This is an appeal by the plaintiff from a judgment entered in defendant's favor. The action is one for the recovery of damages for injuries alleged to have been sustained in a collision between an automobile, in which plaintiff was riding as a passenger and which was driven by plaintiff's husband, and an automobile driven by defendant. The facts involved are few in number and only in one instance does there appear any material conflict in the evidence presented here. The accident, in which the injuries complained of occurred, took place on the Valley Boulevard, a highway which, near the point where the accident took place, runs in a general northeasterly direction. The boulevard during its course and for a short distance turns to the east and crosses the tracks of the Southern Pacific Railway, and then again turns north or northeast. The automobile, in which plaintiff was riding, was proceeding northerly upon the boulevard, and had just crossed the railway tracks when the accident occurred. The night was clear, and the headlights on both *Page 329 automobiles were lighted and the view between the machines was unobstructed. Plaintiff and her witnesses testified that at the time they first saw defendant's automobile, the machine in which they were riding was on the right-hand side of the roadway and near the edge of the pavement. The defendant's automobile was at or near the turn in the highway, and some fifty or one hundred feet distant from them, and approaching at a high rate of speed upon their, or the south, side of the roadway. Plaintiff's husband turned the automobile, in which she was riding, to the left and into the center of the roadway where the two machines collided. The right-hand sides of both machines struck. Defendant testified that he was upon the right-hand side of the roadway as he approached plaintiff's machine and near the center line. That he was driving at about thirty-five or forty miles per hour. That plaintiff's automobile was turned into the center of and across the roadway as he approached it. The trial court found that defendant was negligent, but that the negligence did not proximately contribute to the accident, and that the driver of the automobile in which plaintiff was riding was guilty of contributory negligence, which did proximately contribute to the accident.
[1] Appellant attacks the findings of the trial court and contends that they are not supported by the evidence. Plaintiff's contention upon this appeal, as stated in her brief, is: "William Himes, the driver of the automobile in which plaintiff was driving, having been placed in a position of peril as a result of the negligence of the defendant, and being without fault, and in attempting to escape said perilous position, thereby placing himself in a more dangerous position, he was not guilty of negligence or contributory negligence in so doing."
"This ruling is held to apply only where such person is placed in danger through the negligence of another and without fault onhis part.
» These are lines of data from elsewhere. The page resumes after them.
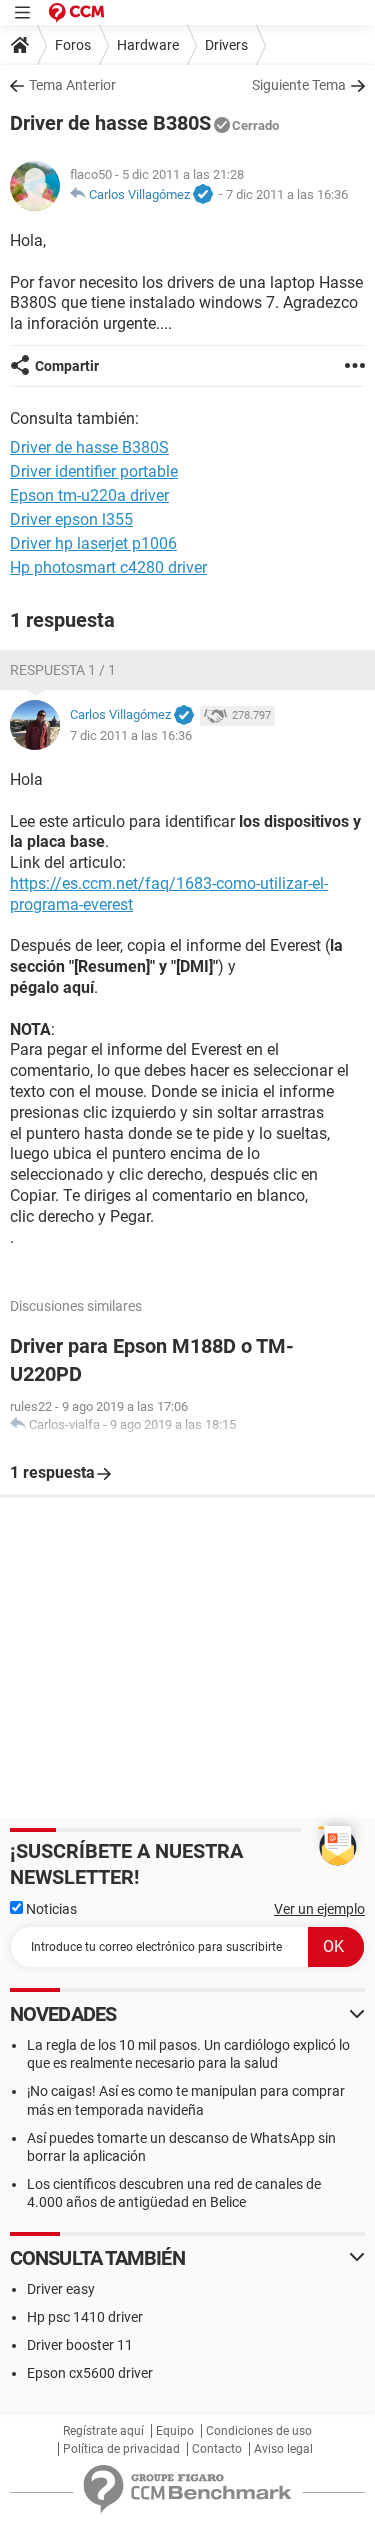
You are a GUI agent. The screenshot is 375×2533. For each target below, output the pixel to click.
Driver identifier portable (94, 471)
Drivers (226, 45)
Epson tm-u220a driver (89, 495)
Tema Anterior (72, 85)
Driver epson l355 (71, 519)
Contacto (217, 2449)
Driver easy (61, 2289)
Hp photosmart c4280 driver (108, 567)
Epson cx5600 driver (90, 2373)
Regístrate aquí (103, 2431)
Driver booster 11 (80, 2345)
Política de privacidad (121, 2449)
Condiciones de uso (259, 2431)
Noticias (50, 1909)
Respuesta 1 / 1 (63, 670)
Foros (73, 45)
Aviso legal (283, 2449)
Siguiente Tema (299, 85)
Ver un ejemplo (319, 1909)
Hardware (148, 45)
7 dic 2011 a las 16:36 (287, 194)
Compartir (67, 366)
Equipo (175, 2431)
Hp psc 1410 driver (85, 2317)
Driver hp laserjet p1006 (93, 543)
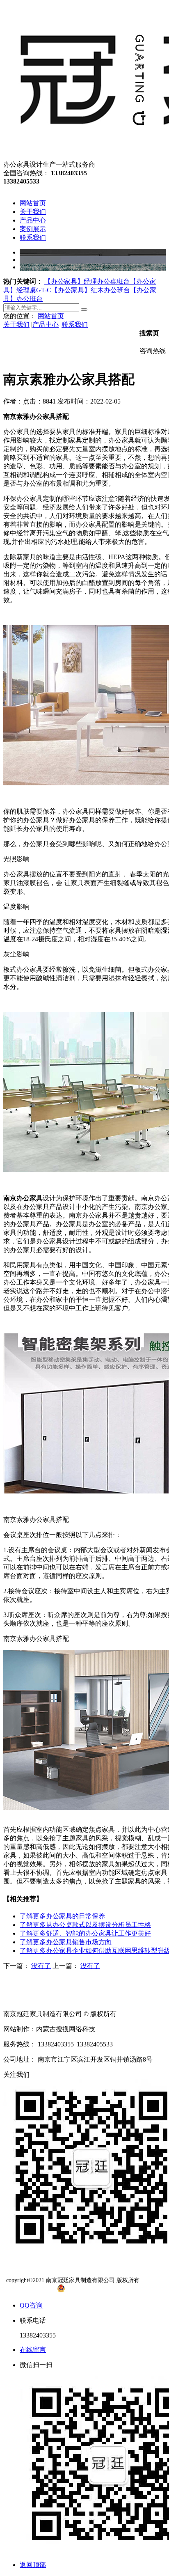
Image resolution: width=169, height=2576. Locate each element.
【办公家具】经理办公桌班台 (87, 281)
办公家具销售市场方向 (66, 1941)
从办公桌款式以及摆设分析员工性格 (85, 1924)
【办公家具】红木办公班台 (90, 290)
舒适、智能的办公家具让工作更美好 (85, 1933)
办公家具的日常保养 (62, 1916)
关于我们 (16, 324)
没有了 (41, 1965)
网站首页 (51, 315)
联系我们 (75, 324)
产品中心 (45, 324)
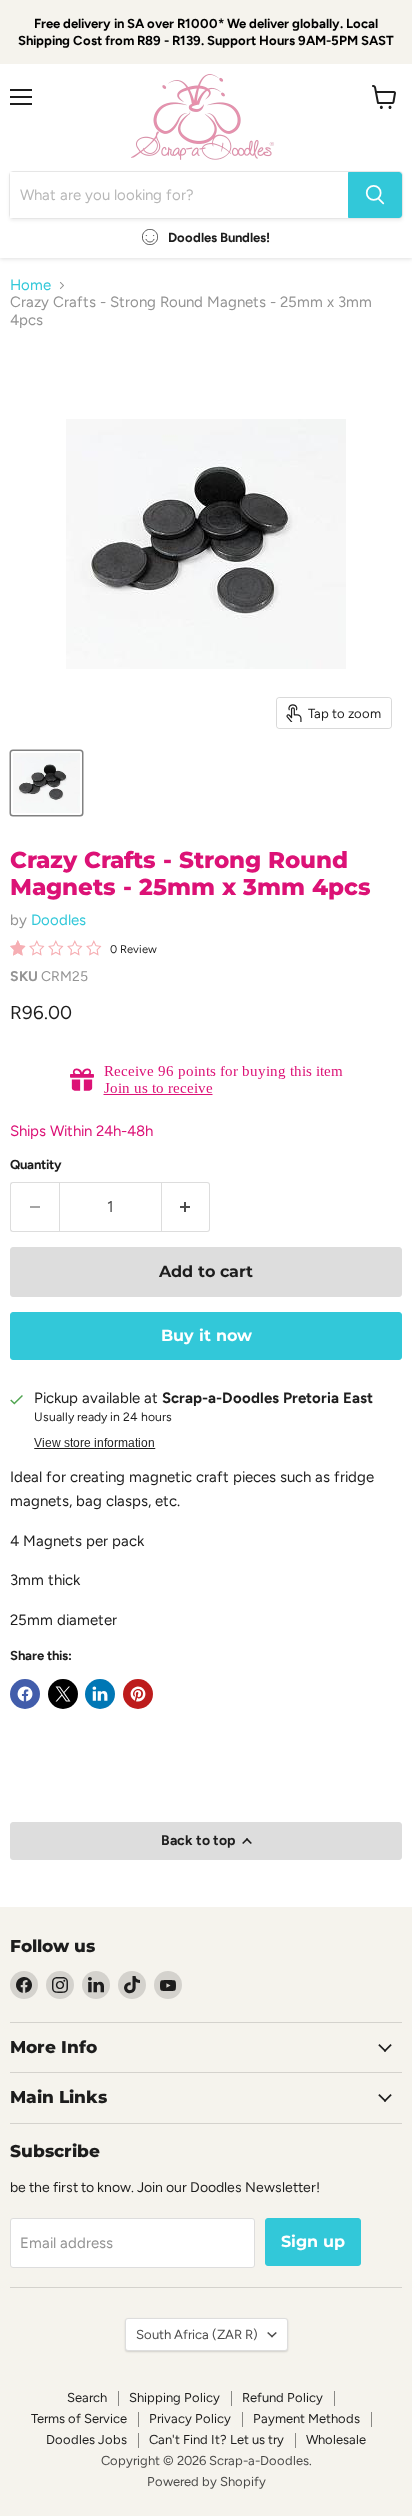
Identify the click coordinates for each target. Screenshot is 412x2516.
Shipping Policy (174, 2397)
When two vehicles collide on the public highway and damage results therefrom, the question of whose negligence caused the injury is generally one for the jury." (Italics ours.) (Offerdahl v. Motor Transit Co., 80 Cal.App. 667, 669 [252 P. 773].)
In view of the findings and judgment made and entered by the trial court, it would fairly seem that the trial court *Page 330 elected to believe defendant's testimony that he was driving on the right-hand or lawful side of the highway when approaching the automobile in which plaintiff was riding, and further that plaintiff's husband was negligent in turning his automobile into the center of the highway. Both these findings involve questions of fact.
"The rule is well settled that, when a verdict is attacked for insufficiency of the evidence, our power begins and ends with the inquiry whether there is substantial evidence, contradicted or uncontradicted, which in and of itself will support the conclusion reached by the jury. If, on any material point, the testimony is in conflict, it must be assumed that the jury resolved the conflict in favor of the prevailing party. . . . If it be conceded, for the sake of argument, that there is no conflict in the evidence, still the facts and circumstances surrounding the accident are such that reasonable minds might differ as to whether or not respondent was guilty of negligence, and in such a case a reviewing court is not permitted to substitute its deductions for those of the jury and the trial court." (Comstock v. Morse, 107 Cal.App. 71, 73 [290 P. 108, 109].)
Under the circumstances of the instant case, the driver of the automobile in which plaintiff was riding, having been found negligent (he being plaintiff's husband), plaintiff cannot avail herself of the rule of law upon which she rests her contention for a reversal here.
[2] Appellant contends that respondent was negligent in that he was driving his automobile at a speed greater than permitted by law. Respondent admitted that his speed was thirty-five or forty miles per hour. Appellant contends that under section 113 of the California Vehicle Act any speed in excess of fifteen miles per hour was unlawful and negligent. The section provides for a limit of fifteen miles per hour "in traversing a grade crossing of any steam, . . . railway when the driver's view is obstructed", and "in traversing or going around curves or corners of a highway when the driver's view is obstructed within a distance of two hundred feet . . ." Though the evidence is that defendant's automobile was approaching the railway crossing, there is no evidence that he had reached it or was engaged in "traversing" it. The evidence *Page 331 as to the curve in the road upon which defendant was driving was that the view was unobstructed.
The judgment appealed from is affirmed.
Conrey, P.J., and Houser, J., concurred.